### WORK INSTRUCTIONS
The required output is every entry below, copied exactly.

Recorded data
________

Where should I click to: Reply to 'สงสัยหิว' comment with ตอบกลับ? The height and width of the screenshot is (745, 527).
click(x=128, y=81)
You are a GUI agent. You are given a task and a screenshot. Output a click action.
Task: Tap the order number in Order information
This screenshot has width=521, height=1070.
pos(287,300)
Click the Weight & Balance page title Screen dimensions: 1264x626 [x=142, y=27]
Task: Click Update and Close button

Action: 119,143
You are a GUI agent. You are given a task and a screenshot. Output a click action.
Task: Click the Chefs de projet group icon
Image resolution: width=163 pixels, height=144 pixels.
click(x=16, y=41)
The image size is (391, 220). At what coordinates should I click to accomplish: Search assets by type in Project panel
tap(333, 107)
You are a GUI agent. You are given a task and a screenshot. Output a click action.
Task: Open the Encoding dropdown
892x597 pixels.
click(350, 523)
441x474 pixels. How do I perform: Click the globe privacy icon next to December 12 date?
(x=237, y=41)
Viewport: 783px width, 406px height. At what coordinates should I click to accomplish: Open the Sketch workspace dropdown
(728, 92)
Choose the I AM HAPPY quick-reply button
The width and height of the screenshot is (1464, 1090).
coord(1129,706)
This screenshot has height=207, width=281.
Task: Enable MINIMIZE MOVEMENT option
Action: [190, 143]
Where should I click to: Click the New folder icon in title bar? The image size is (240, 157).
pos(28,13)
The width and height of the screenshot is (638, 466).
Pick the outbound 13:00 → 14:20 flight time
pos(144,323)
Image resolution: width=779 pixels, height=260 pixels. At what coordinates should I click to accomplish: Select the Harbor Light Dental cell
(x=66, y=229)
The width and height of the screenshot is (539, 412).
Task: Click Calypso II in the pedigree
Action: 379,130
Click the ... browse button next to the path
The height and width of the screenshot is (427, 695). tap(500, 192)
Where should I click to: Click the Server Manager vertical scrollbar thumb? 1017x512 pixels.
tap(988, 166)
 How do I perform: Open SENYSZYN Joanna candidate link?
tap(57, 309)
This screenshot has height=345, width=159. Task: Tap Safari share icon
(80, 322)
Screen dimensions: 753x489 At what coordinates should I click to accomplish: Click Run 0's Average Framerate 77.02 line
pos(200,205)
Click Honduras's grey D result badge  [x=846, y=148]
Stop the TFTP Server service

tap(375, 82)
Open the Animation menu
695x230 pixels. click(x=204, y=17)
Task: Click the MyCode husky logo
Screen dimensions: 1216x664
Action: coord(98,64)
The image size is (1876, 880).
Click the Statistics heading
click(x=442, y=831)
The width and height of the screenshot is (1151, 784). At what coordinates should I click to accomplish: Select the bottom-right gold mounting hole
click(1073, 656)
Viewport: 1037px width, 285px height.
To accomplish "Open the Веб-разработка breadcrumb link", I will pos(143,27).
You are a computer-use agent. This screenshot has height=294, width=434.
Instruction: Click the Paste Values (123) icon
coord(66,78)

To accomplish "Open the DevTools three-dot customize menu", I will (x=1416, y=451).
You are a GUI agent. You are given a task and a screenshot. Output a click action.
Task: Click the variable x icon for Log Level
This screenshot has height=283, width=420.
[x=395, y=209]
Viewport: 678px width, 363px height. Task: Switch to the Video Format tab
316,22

________

### FINISHED TASK
Where should I click to: Reply to 'สงสัยหิว' comment with ตอบกลับ? The height and width of the screenshot is (745, 527).
click(x=128, y=81)
You are a GUI agent. You are given a task and a screenshot. Output a click action.
Task: Tap the order number in Order information
This screenshot has width=521, height=1070.
pos(287,300)
Click the Weight & Balance page title Screen dimensions: 1264x626 [x=142, y=27]
Task: Click Update and Close button

Action: 119,143
You are a GUI agent. You are given a task and a screenshot. Output a click action.
Task: Click the Chefs de projet group icon
Image resolution: width=163 pixels, height=144 pixels.
click(x=16, y=41)
The image size is (391, 220). At what coordinates should I click to accomplish: Search assets by type in Project panel
tap(333, 107)
You are a GUI agent. You are given a task and a screenshot. Output a click action.
Task: Open the Encoding dropdown
892x597 pixels.
click(350, 523)
441x474 pixels. How do I perform: Click the globe privacy icon next to December 12 date?
(x=237, y=41)
Viewport: 783px width, 406px height. At what coordinates should I click to accomplish: Open the Sketch workspace dropdown
(728, 92)
Choose the I AM HAPPY quick-reply button
The width and height of the screenshot is (1464, 1090).
coord(1129,706)
This screenshot has height=207, width=281.
Task: Enable MINIMIZE MOVEMENT option
Action: [190, 143]
Where should I click to: Click the New folder icon in title bar? The image size is (240, 157).
pos(28,13)
The width and height of the screenshot is (638, 466).
Pick the outbound 13:00 → 14:20 flight time
pos(144,323)
Image resolution: width=779 pixels, height=260 pixels. At what coordinates should I click to accomplish: Select the Harbor Light Dental cell
(x=66, y=229)
The width and height of the screenshot is (539, 412).
Task: Click Calypso II in the pedigree
Action: 379,130
Click the ... browse button next to the path
The height and width of the screenshot is (427, 695). tap(500, 192)
Where should I click to: Click the Server Manager vertical scrollbar thumb? 1017x512 pixels.
tap(988, 166)
 How do I perform: Open SENYSZYN Joanna candidate link?
tap(57, 309)
This screenshot has height=345, width=159. Task: Tap Safari share icon
(80, 322)
Screen dimensions: 753x489 At what coordinates should I click to accomplish: Click Run 0's Average Framerate 77.02 line
pos(200,205)
Click Honduras's grey D result badge  [x=846, y=148]
Stop the TFTP Server service

tap(375, 82)
Open the Animation menu
695x230 pixels. click(x=204, y=17)
Task: Click the MyCode husky logo
Screen dimensions: 1216x664
Action: coord(98,64)
The image size is (1876, 880).
Click the Statistics heading
click(x=442, y=831)
The width and height of the screenshot is (1151, 784). At what coordinates should I click to accomplish: Select the bottom-right gold mounting hole
click(1073, 656)
Viewport: 1037px width, 285px height.
To accomplish "Open the Веб-разработка breadcrumb link", I will pos(143,27).
You are a computer-use agent. This screenshot has height=294, width=434.
Instruction: Click the Paste Values (123) icon
coord(66,78)

To accomplish "Open the DevTools three-dot customize menu", I will (x=1416, y=451).
You are a GUI agent. You are given a task and a screenshot. Output a click action.
Task: Click the variable x icon for Log Level
This screenshot has height=283, width=420.
[x=395, y=209]
Viewport: 678px width, 363px height. Task: Switch to the Video Format tab
316,22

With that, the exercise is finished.